Vor gut einem Monat erreichte die Auseinandersetzung ihren Höhepunkt, als Selenskyj ein Gesetz durchsetzen wollte, das die Arbeit des Büros erheblich eingeschränkt hätte. Zudem kam es in der Vergangenheit zu Razzien des Geheimdienstes in der Behörde.

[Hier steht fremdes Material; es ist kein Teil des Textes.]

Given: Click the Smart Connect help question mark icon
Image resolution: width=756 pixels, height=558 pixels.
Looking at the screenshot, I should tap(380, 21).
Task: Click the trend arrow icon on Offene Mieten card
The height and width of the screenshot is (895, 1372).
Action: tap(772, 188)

Die EU kritisierte den Gesetzentwurf als «Rückschritt», in der Ukraine kam es zu Protesten. Im Zentrum der Kritik: Präsident Selenskyj, dem Regierungskritiker zunehmend autoritäre Tendenzen vorwerfen. Das Gesetz hätte die Unabhängigkeit der Behörde beschnitten und die Entscheidungsmacht nahezu vollständig in die Hände des Generalstaatsanwalts – Ruslan Kravtschenko, einem weiteren Selenskyj-Loyalisten – gelegt. Angesichts des steigenden Drucks kündigte Selenskyj inzwischen einen Kurswechsel an: Die Behörde soll wieder mehr Befugnisse erhalten. Auch wenn sich die Lage dadurch beruhigt hat, gilt doch: Lysenko und Selenskyj sind politisch nicht auf einer Linie.
Bündnis gegen Selenskyj
Sollten sich die Berichte bestätigen, ist Valerii Saluschnyj mit seinem Team in jedem Fall ein ernst zu nehmender politischer Konkurrent für Selenskyj. Über Jahre hinweg haben Meinungsforschungsinstitute ihm nachgesagt, zu den beliebtesten Persönlichkeiten des Landes zu zählen – teils sogar beliebter als der Präsident selbst.
Allein seine Entscheidung, das Land für den Posten als Botschafter zu verlassen, entfachte in der Ukraine Kritik. Der Vorwurf: Er habe das Land bei erster Gelegenheit verlassen – ein Privileg, das den meisten anderen Ukrainern im Krieg nicht zusteht. Ob ihm dies in einer möglichen Kampagne letztlich schaden könnte, bleibt abzuwarten.
Sein Team, bestehend aus erfahrenen Funktionären, eint die Abneigung gegen den Präsidenten – sei es aus politischer Überzeugung oder weil ehemalige Verbündete Selenskyjs in Ungnade gefallen sind. Aus dieser Gemengelage entsteht ein Bündnis, das weniger von einer gemeinsamen Vision getragen wird als von der Entschlossenheit, Selenskyj politisch herauszufordern.